Criegee intermediates (i.e., carbonyl oxides with two radical sites) are known to be important atmospheric reagents; however, our knowledge of their reaction kinetics is still limited. Although experimental methods have been developed to directly measure the reaction rate constants of stabilized Criegee intermediates, the experimental results cover limited temperature ranges and do not completely agree well with one another. Here we investigate the unimolecular reaction of acetone oxide [(CH₃)₂COO] and its bimolecular reaction with H₂O to obtain rate constants with quantitative accuracy comparable to experimental accuracy. We do this by using CCSDT(Q)/CBS//CCSD(T)-F12a/DZ-F12 benchmark results to select and validate exchange-correlation functionals, which are then used for direct dynamics calculations by variational transition state theory with small-curvature tunneling and torsional and high-frequency anharmonicity. We find that tunneling is very significant in the unimolecular reaction of (CH₃)₂COO and its bimolecular reaction with H₂O. We show that the atmospheric lifetimes of (CH₃)₂COO depend on temperature and that the unimolecular reaction of (CH₃)₂COO is the dominant decay mode above 240 K, while the (CH₃)₂COO + SO₂ reaction can compete with the corresponding unimolecular reaction below 240 K when the SO₂ concentration is 9 × 10¹⁰ molecules per cubic centimeter. We also find that experimental results may not be sufficiently accurate for the unimolecular reaction of (CH₃)₂COO above 310 K. Not only does the present investigation provide insights into the decay of (CH₃)₂COO in the atmosphere, but it also provides an illustration of how to use theoretical methods to predict quantitative rate constants of medium-sized Criegee intermediates.

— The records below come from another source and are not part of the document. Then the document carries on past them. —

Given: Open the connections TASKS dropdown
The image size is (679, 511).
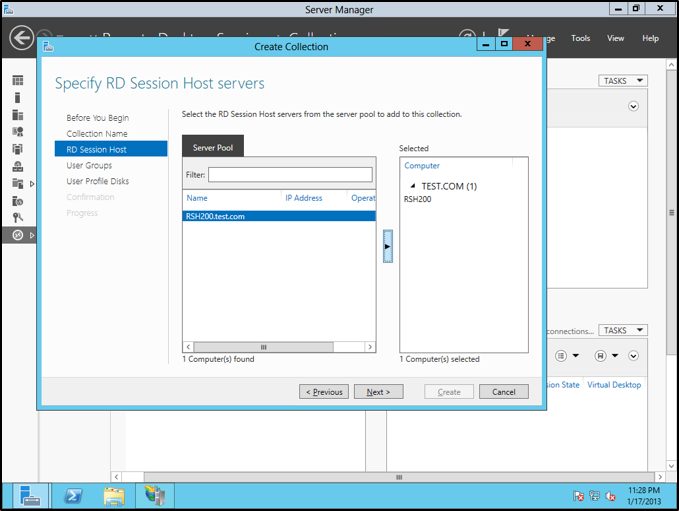Looking at the screenshot, I should (x=623, y=330).
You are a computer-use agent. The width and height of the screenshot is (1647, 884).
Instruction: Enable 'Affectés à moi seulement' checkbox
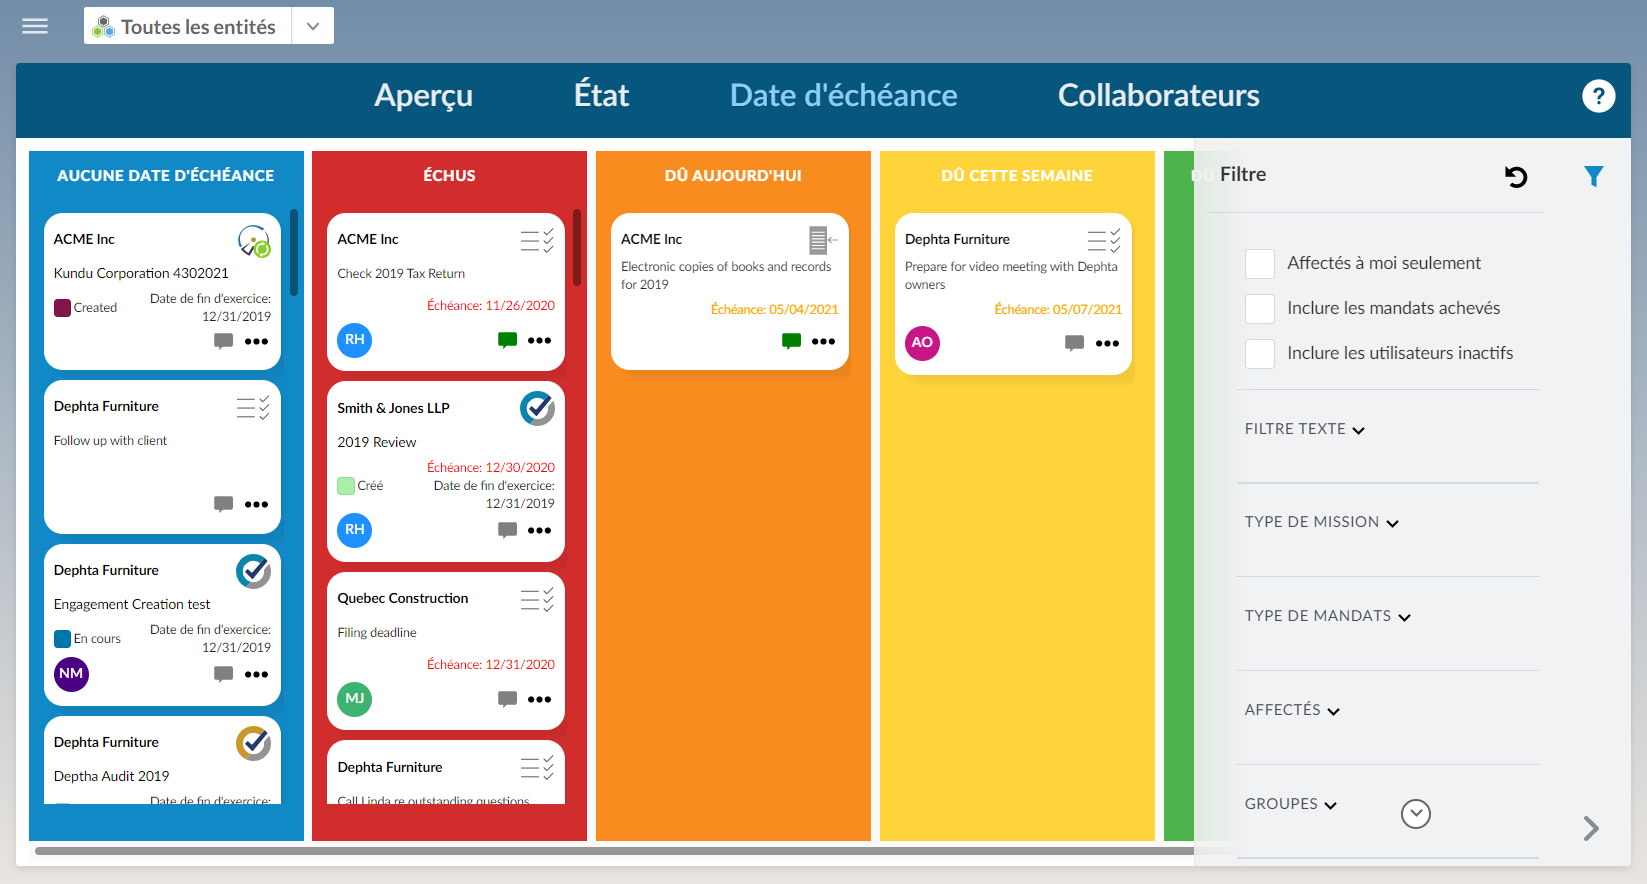point(1259,264)
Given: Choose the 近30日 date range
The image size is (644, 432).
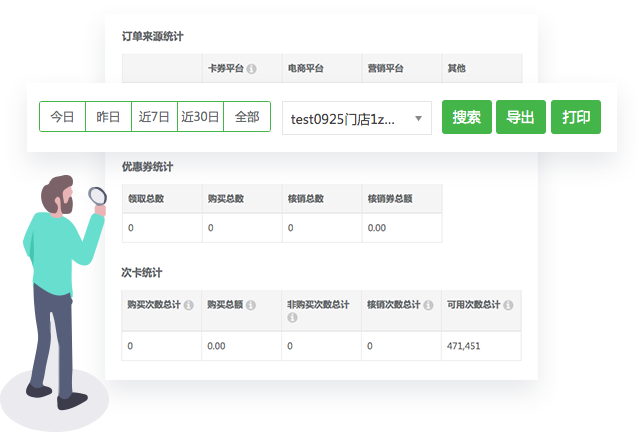Looking at the screenshot, I should [200, 117].
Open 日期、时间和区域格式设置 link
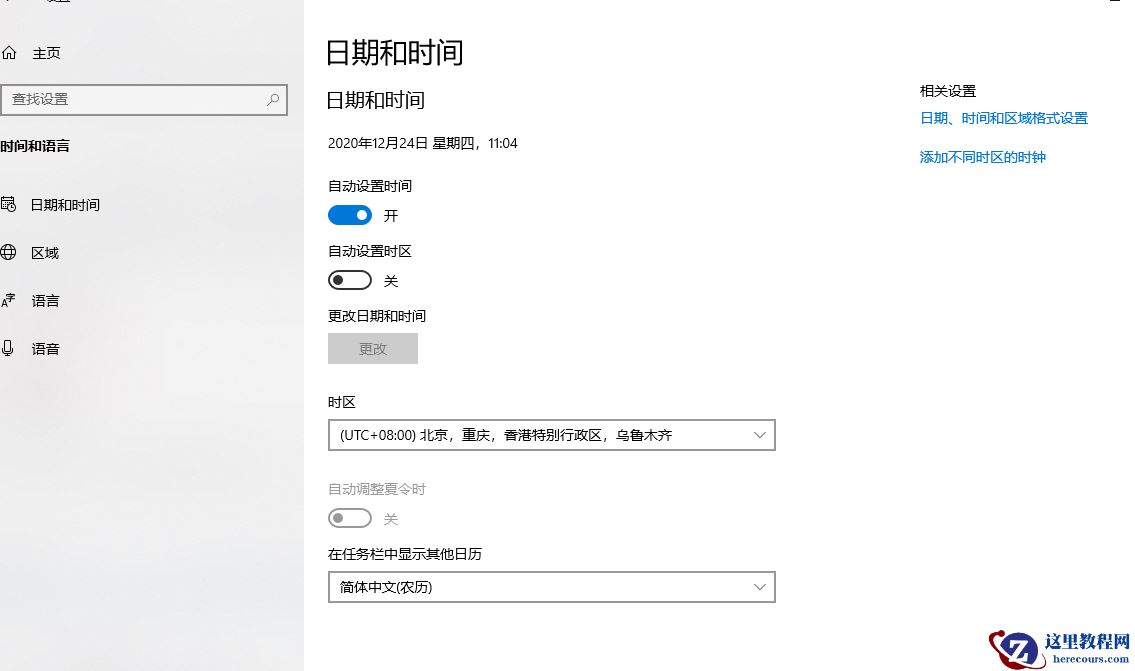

已知Criegee中间体（即具有两个自由基位点的羰基氧化物）是重要的大气试剂。但是，我们对它们的反应动力学的了解仍然有限。尽管已经开发了直接测量稳定的Criegee中间体的反应速率常数的实验方法，但是实验结果涵盖了有限的温度范围，并且彼此之间并不完全吻合。在这里，我们研究了丙酮氧化物[（CH ₃）₂ COO]的单分子反应及其与H _2的双分子反应。O获得速率常数，其定量精度可与实验精度媲美。为此，我们使用CCSDT（Q）/ CBS // CCSD（T）-F12a / DZ-F12基准测试结果来选择和验证交换相关函数，然后将其用于基于变态状态理论的直接动力学计算中，曲率隧穿以及扭转和高频非谐性。我们发现隧穿在（CH ₃）₂ COO的单分子反应及其与H ₂ O的双分子反应中非常重要。我们证明（CH ₃）₂ COO的大气寿命取决于温度，并且（（ CH ₃）₂COO是高于240 K的主要衰减模式，而当SO ₂浓度为9×10 ¹⁰分子/立方厘米时，（CH ₃）₂ COO + SO ₂反应可与相应的240 K以下的单分子反应竞争。我们还发现，对于310 K以上的（CH ₃）₂ COO的单分子反应，实验结果可能不够准确。本研究不仅为深入了解大气中（CH ₃）₂ COO的衰减提供了见解，而且还提供了有关如何使用理论方法来预测中型Criegee中间体定量速率常数的说明。